E por que não? Porque esta é “automaticamente violada quando a norma é desrespeitada”, devendo proteger, portanto, “realidades diversas do respeito à norma de comportamento”, como, por exemplo, a disponibilidade da vida ou da integridade física, “que podem ou não vir a ser afetadas pela violação da norma” [1]. Logo, o intérprete deve restringir a aplicação de tipos penais fundamentados numa acepção idealizada e não realista. Isso porque, “os tipos penais não podem estar fundamentados sobre bens jurídicos de abstração impalpável” [2], como é a incolumidade pública.
Obviamente a decisão do magistrado catarinense não é isolada. No corpo do julgado citou precedente da Corte do Rio Grande do Sul (Apelação criminal n. 700.189.188-54, rel. Des. Vladimir Giacomuzzi, j. 17/05/2007). Outra situação de “freio judicial” a “velocidade legislativa” retira-se de julgamento pelo Tribunal de Justiça do Estado de São Paulo no qual a respectiva Câmara Criminal absolveu o agente da conduta criminosa do art. 28 da Lei n. 11.343/06 também aplicando o princípio da lesividade, pois a conduta não excedeu a pessoa do autor (Apelação criminal n. 01113563.3, de São José do Rio Pardo, rel. Des. José Henrique Rodrigues Torres, j. 31/03/2008).
Em relação ao último julgado também recomendamos a leitura. O que queremos destacar é que quando o legislador não é crítico em relação aos critérios de criminalização, ou seja, quando deixa de observar os princípios prévios à intervenção - subsidiariedade, fragmentariedade, lesividade e proporcionalidade - ele propicia mais elementos para que o magistrado possa decidir. No caso em tela, por exemplo, poder-se-ia questionar: qual é o dano social que decorre da ação do agente que consome particularmente pequena quantidade de droga? Por evidente nenhum.
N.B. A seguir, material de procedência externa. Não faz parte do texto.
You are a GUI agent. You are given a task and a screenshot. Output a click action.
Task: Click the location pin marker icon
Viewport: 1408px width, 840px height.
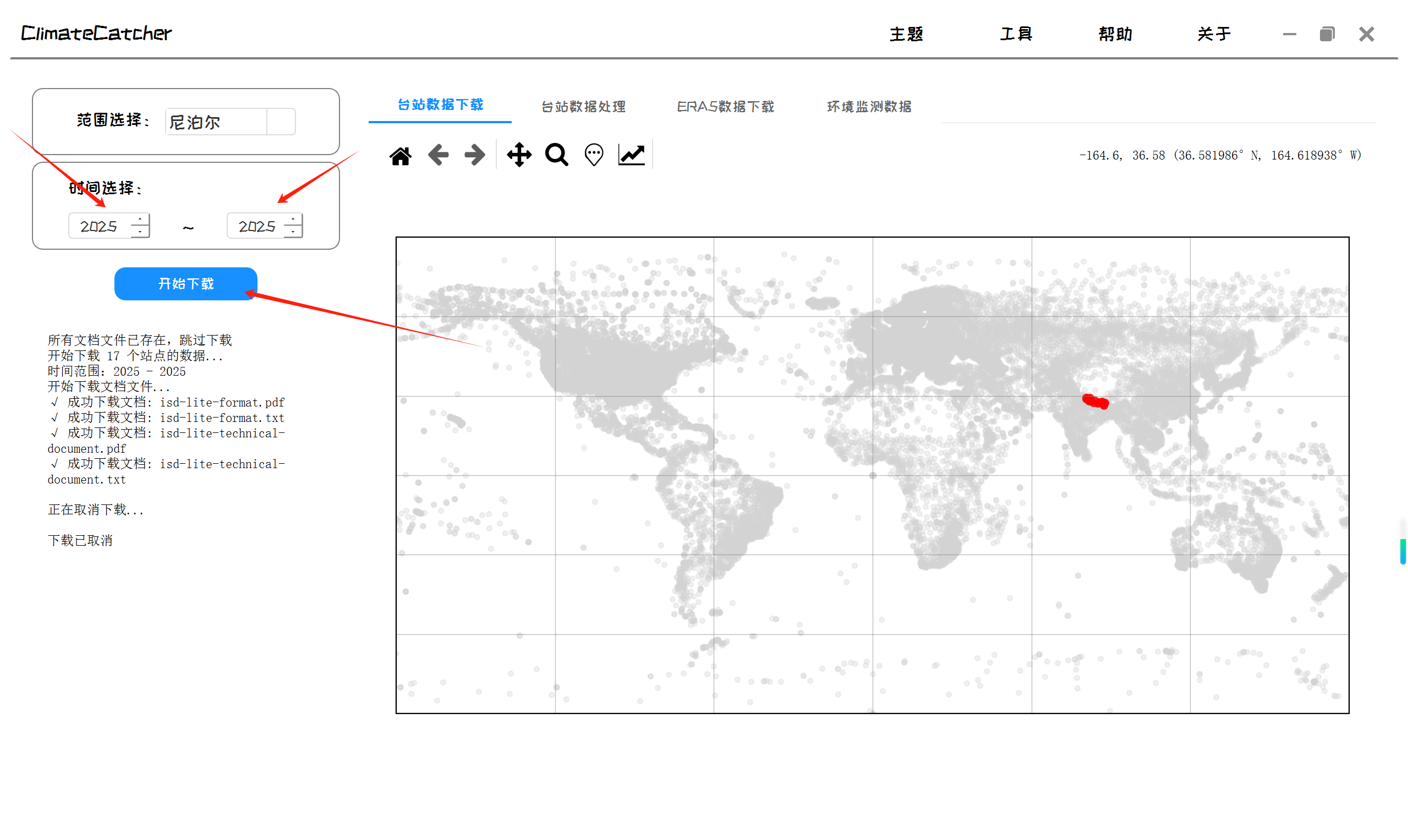point(594,155)
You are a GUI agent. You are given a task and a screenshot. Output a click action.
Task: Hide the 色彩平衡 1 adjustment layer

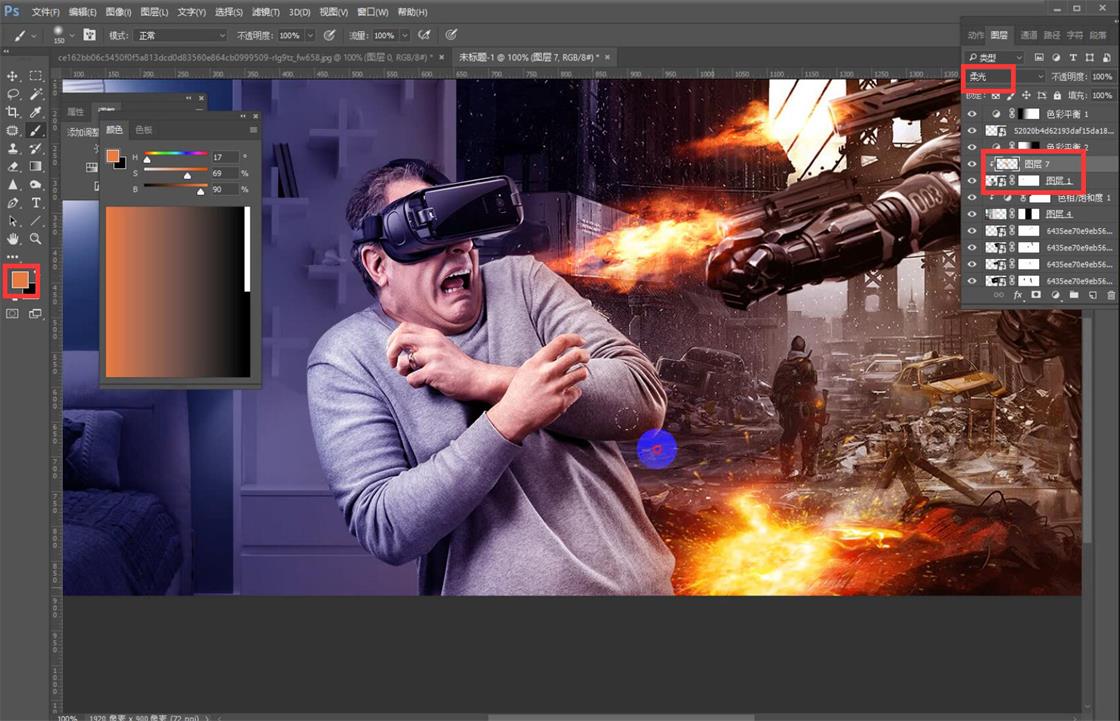pos(970,114)
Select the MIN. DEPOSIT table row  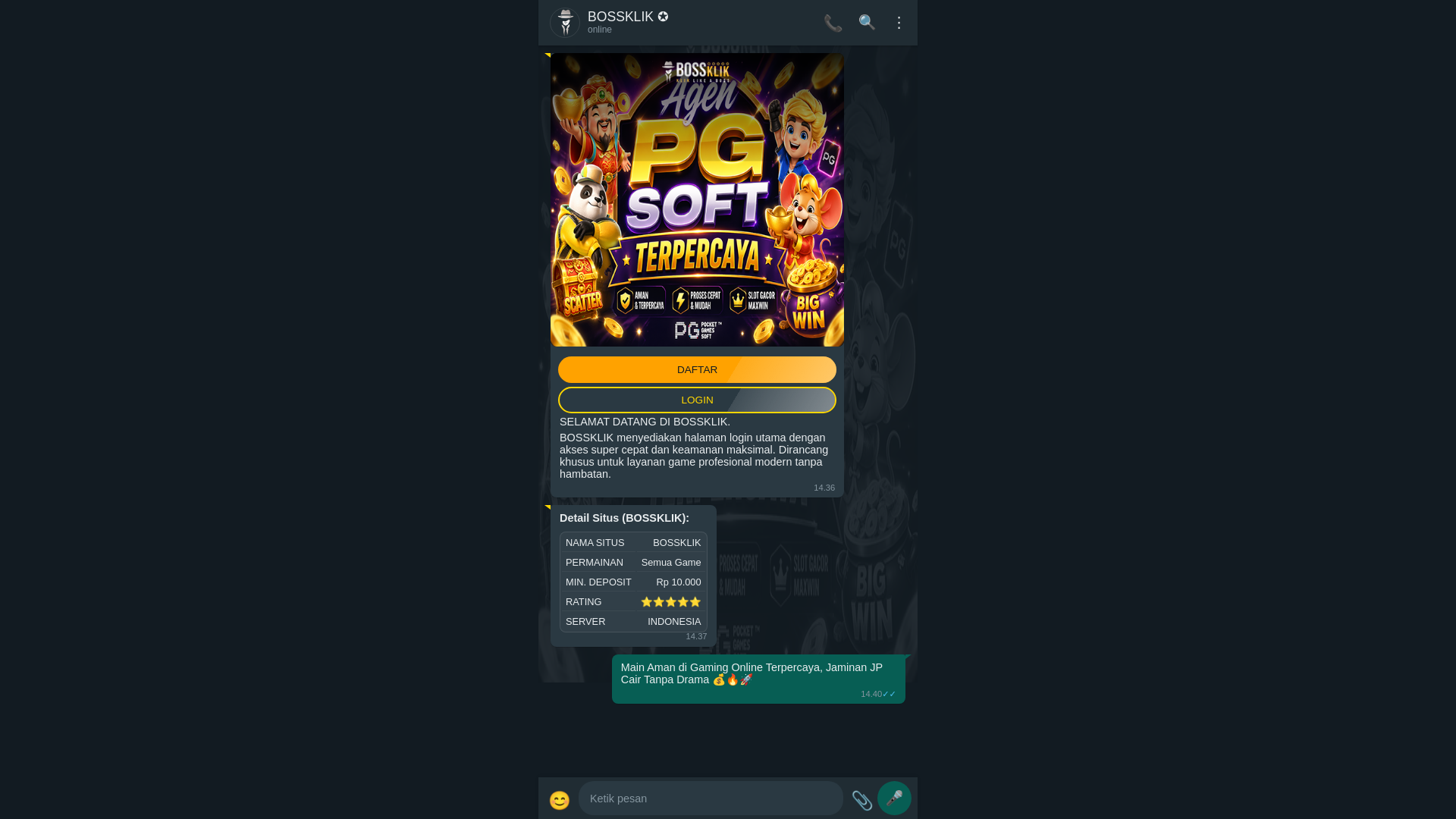633,582
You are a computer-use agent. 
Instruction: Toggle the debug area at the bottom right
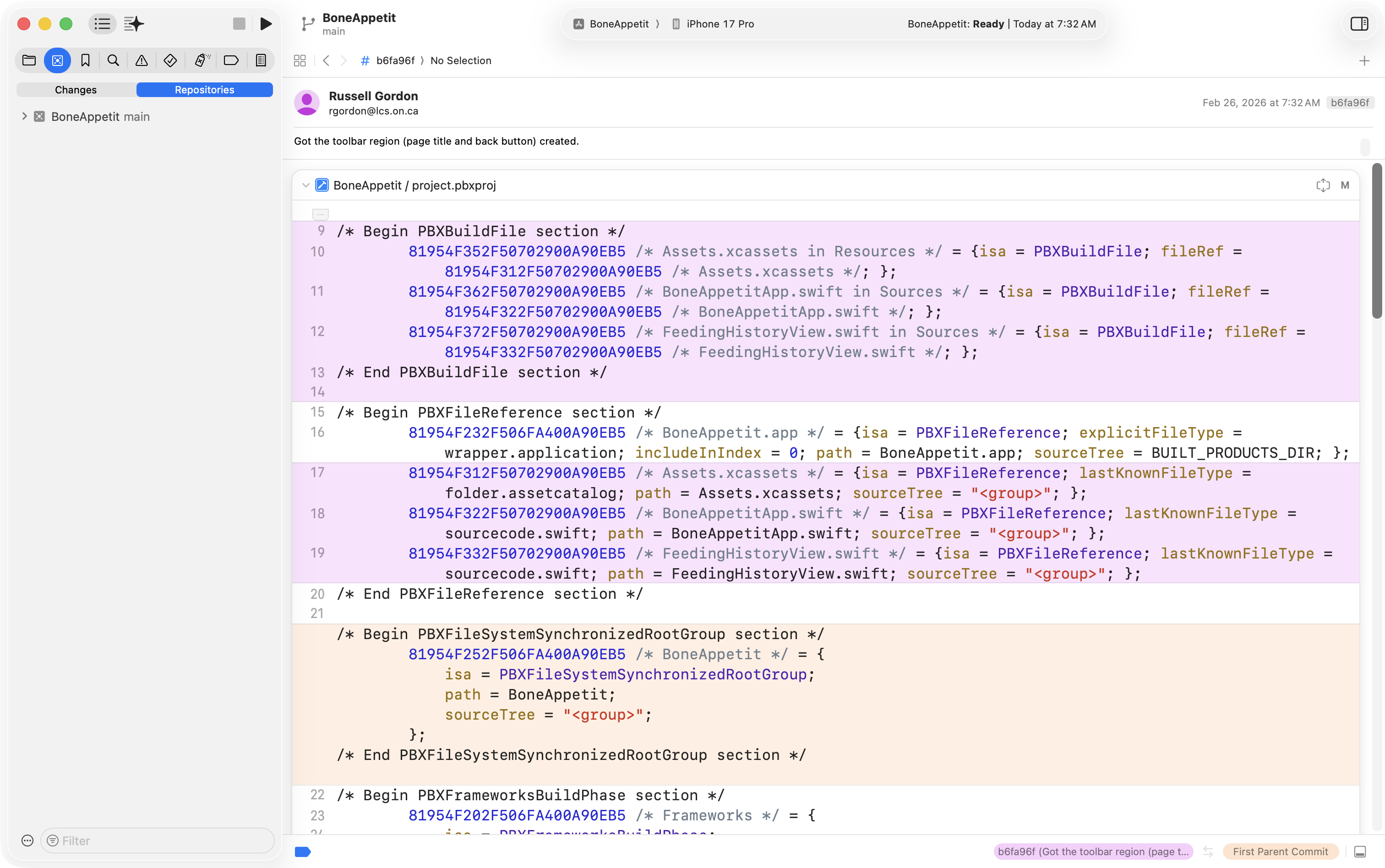(x=1360, y=852)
Erroneamente costuma-se afirmar que o bem jurídico que se protege com a presente incriminação é a “saúde pública”. Acaso fosse a “saúde pública”, outra questão deveria ser analisada e que repetimos: é possível o tipo estar fundamentado sobre um bem jurídico de abstração impalpável? E outra vez responderemos negativamente. Neste caso “saúde pública” é bem imaginário. O que o legislador quis proteger, contudo não o fez, foi à integridade física daqueles que consomem drogas. Porém, como nenhuma outra pessoa é agredida com a presente conduta não há necessidade de punir. Há uma autolesão consciente por parte do consumidor. É como a tentativa de suicídio, por exemplo.
É evidente que o legislador mantém a incriminação (art. 28 da Lei n. 11.343/06) sob pena de que com o seu abandono derive uma considerável insegurança jurídica. E isto é muito perigoso, porque com tal atitude – predominantemente retributiva e que, assim, deve ser rejeitada em prol dos postulados de prevenção geral e especial – procura moralizar a sociedade por intermédio do direito penal. E logo quem quer moralizar...
[1] GRECO, Luís. “Breves Reflexões sobre os Princípios da Proteção de Bens Jurídicos e da Subsidiariedade do Direito Penal”, in Direito Penal. Aspectos Controvertidos. São Paulo: Quartier Latin, 2006, p. 160.
[2] ROXIN, Claus. “Que Comportamentos pode o Estado Proibir sob Ameaça da Pena. Sobre a Legitimação de Proibições Penais”, in Estudos de Direito Penal. Trad. Luís Greco. Rio de Janeiro: Renovar, 2006, p. 39-52.